● Work to do: Please format everything in the entries below, from the line containing "Click the wrg3r state value" down to the line containing "pos(96,449)", as a JSON list of strings with one string per line. Leave out blank lines and the pictures.

● Material supplied:
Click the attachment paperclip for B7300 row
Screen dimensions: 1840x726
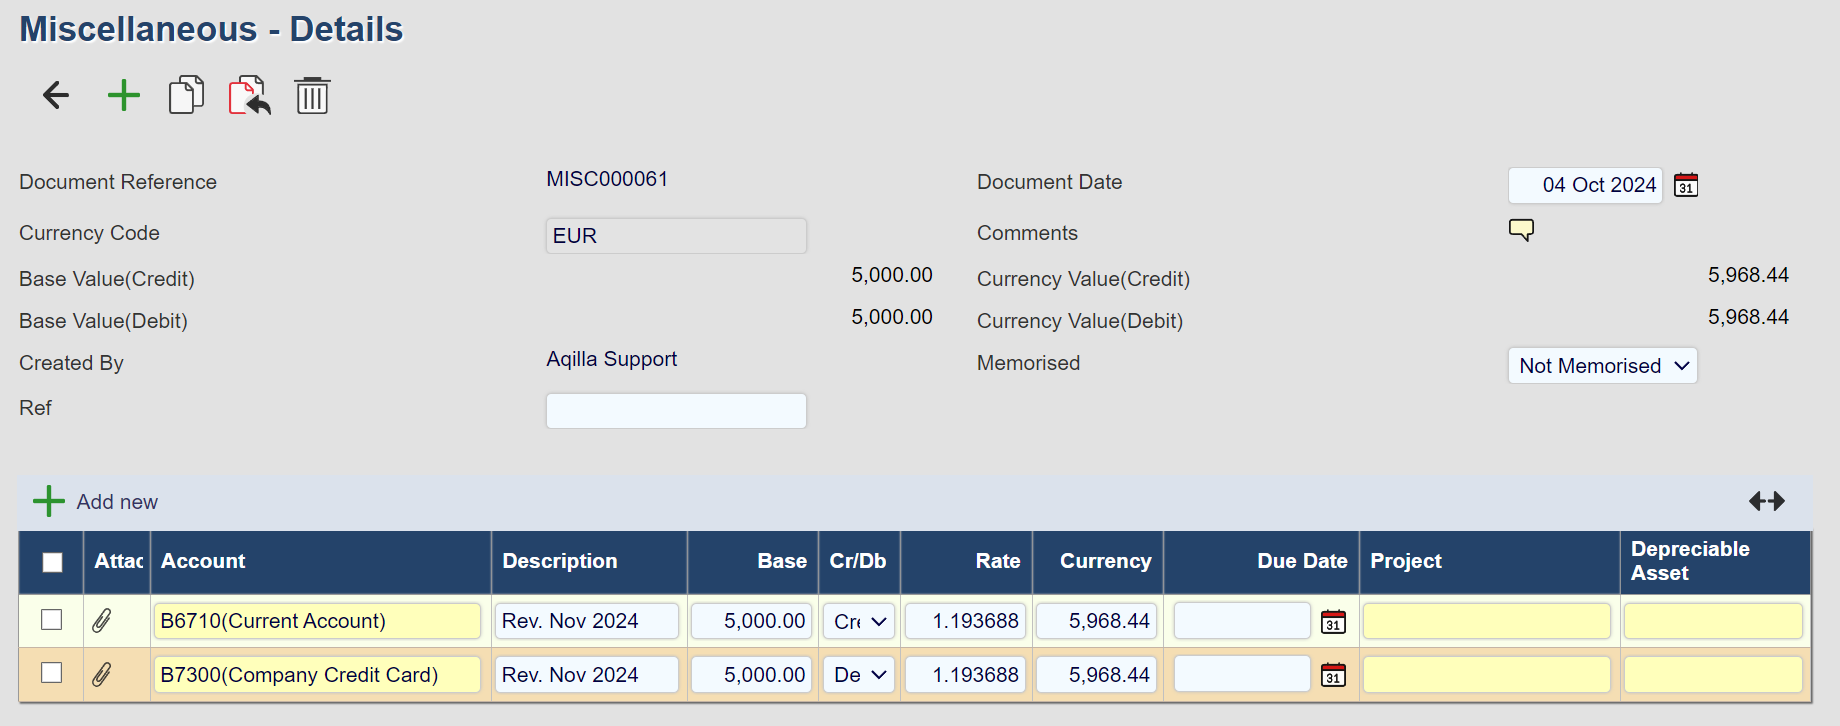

...

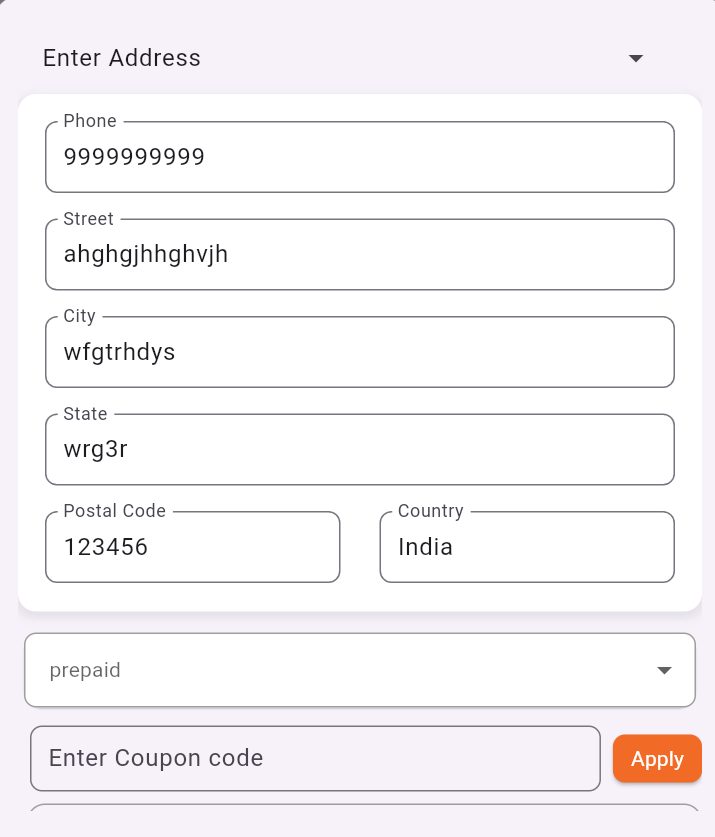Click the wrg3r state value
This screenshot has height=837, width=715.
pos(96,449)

● Written reply:
[
  "Click the wrg3r state value",
  "This screenshot has height=837, width=715.",
  "pos(96,449)"
]